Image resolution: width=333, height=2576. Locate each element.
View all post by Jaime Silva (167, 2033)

^^^^^^^^

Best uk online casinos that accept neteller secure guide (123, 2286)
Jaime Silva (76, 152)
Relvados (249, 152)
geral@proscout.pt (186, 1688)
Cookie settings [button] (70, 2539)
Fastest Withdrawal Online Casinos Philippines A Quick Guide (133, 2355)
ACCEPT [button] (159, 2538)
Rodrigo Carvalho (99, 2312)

^^^^^^^^

_GOAL OF THE EXERCISE:_ Pull out the lines above in which the word "button" appears.

_TASK OUTPUT:_
Cookie settings [button] (70, 2539)
ACCEPT [button] (159, 2538)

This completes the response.